Open griff4692 opened 2 years ago

griff4692 commented 2 years ago

Hi -

could you provide a code snippet for how to load the model weights from

https://transformer-models.s3.amazonaws.com/2019n2c2_tack1_roberta_pt_stsc_6b_16b_3c_8c.zip

into the Roberta model and then use for inference?
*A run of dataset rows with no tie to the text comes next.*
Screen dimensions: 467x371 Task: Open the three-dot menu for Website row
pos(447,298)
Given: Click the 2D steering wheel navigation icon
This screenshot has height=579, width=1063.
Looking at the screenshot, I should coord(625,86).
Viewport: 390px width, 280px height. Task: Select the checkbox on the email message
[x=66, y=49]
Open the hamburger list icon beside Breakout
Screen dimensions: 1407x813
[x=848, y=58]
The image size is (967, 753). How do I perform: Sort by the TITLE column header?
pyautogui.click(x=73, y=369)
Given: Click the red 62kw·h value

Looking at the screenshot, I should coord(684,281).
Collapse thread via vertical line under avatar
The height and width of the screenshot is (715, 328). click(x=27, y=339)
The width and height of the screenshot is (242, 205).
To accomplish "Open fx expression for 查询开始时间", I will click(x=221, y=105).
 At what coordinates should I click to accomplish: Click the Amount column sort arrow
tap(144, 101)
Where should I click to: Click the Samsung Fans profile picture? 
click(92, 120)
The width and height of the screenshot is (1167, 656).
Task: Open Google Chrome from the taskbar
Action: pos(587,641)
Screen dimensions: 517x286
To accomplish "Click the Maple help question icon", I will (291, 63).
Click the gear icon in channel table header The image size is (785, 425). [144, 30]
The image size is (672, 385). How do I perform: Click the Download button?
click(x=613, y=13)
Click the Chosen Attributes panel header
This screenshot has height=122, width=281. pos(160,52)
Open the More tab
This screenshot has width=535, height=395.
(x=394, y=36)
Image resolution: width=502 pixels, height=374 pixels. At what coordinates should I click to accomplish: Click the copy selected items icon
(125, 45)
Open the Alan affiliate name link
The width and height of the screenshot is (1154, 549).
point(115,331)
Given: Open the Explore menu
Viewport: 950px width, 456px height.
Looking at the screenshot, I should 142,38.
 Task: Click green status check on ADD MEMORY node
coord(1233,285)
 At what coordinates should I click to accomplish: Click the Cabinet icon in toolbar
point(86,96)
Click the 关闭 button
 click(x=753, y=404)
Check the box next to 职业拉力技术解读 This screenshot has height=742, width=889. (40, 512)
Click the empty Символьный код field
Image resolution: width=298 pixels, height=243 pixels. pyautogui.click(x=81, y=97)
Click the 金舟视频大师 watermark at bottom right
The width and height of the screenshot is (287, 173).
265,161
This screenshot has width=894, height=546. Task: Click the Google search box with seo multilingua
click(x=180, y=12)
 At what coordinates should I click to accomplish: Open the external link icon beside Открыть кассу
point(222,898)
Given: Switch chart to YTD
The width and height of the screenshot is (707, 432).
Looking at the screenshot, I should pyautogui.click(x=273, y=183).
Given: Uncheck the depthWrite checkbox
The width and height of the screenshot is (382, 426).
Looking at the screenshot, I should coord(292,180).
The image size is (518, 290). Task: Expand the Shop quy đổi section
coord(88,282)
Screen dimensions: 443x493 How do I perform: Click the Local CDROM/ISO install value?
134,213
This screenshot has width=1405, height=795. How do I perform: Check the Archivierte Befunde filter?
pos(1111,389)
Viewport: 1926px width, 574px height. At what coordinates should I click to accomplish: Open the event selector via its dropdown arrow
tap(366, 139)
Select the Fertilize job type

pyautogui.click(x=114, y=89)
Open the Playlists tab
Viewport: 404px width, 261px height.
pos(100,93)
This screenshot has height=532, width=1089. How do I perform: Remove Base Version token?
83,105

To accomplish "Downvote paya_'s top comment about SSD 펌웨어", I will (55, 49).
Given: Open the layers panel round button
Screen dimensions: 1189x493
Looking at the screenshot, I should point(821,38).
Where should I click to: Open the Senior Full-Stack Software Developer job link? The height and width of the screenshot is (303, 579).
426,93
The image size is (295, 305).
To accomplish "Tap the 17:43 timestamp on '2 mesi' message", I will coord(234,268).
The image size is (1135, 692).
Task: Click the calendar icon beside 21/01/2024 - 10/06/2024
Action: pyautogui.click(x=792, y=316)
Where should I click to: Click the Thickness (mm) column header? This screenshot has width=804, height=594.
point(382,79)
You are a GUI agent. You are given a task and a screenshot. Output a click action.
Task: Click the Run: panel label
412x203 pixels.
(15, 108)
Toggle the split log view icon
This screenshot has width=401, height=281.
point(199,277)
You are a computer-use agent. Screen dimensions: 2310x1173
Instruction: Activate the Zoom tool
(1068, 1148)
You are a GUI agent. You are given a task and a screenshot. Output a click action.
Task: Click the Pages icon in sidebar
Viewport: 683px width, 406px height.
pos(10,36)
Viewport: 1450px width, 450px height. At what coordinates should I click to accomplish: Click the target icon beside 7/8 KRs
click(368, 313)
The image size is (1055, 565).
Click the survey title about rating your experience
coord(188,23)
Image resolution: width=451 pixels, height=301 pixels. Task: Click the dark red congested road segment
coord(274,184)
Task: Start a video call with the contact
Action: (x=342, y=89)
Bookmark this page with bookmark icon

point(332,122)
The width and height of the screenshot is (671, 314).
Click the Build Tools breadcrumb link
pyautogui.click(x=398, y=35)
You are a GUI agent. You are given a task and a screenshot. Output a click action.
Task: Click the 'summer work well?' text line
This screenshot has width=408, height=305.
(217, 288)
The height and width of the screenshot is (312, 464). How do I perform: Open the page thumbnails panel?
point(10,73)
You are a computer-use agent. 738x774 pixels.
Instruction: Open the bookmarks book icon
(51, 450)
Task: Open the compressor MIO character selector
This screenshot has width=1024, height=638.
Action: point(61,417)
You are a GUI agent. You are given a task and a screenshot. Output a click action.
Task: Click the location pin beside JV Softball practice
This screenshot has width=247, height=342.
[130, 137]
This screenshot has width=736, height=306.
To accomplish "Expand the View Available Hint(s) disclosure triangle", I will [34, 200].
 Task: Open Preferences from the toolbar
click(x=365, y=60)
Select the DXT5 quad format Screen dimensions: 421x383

Thanks

bugface commented 2 years ago
  1. download model and unzip
  2. for load model and do prediction, see https://github.com/uf-hobi-informatics-lab/2019_N2C2_Track1_ClinicalSTS/blob/master/src/single_task.py (line 738 - 748)
bugface commented 2 years ago

or just refer to https://github.com/uf-hobi-informatics-lab/2019_N2C2_Track1_ClinicalSTS/blob/master/single.sh

griff4692 commented 2 years ago

Thanks very much.

I assume that the code in model.py

https://github.com/uf-hobi-informatics-lab/2019_N2C2_Track1_ClinicalSTS/blob/master/src/model.py#L68

isn't used. One last question (if you don't mind). What is the input format to the tokenizer? Is it something like sent1 </s> sent2? I was hoping to get a sense without downloading the STS datasets and running preprocessing scripts.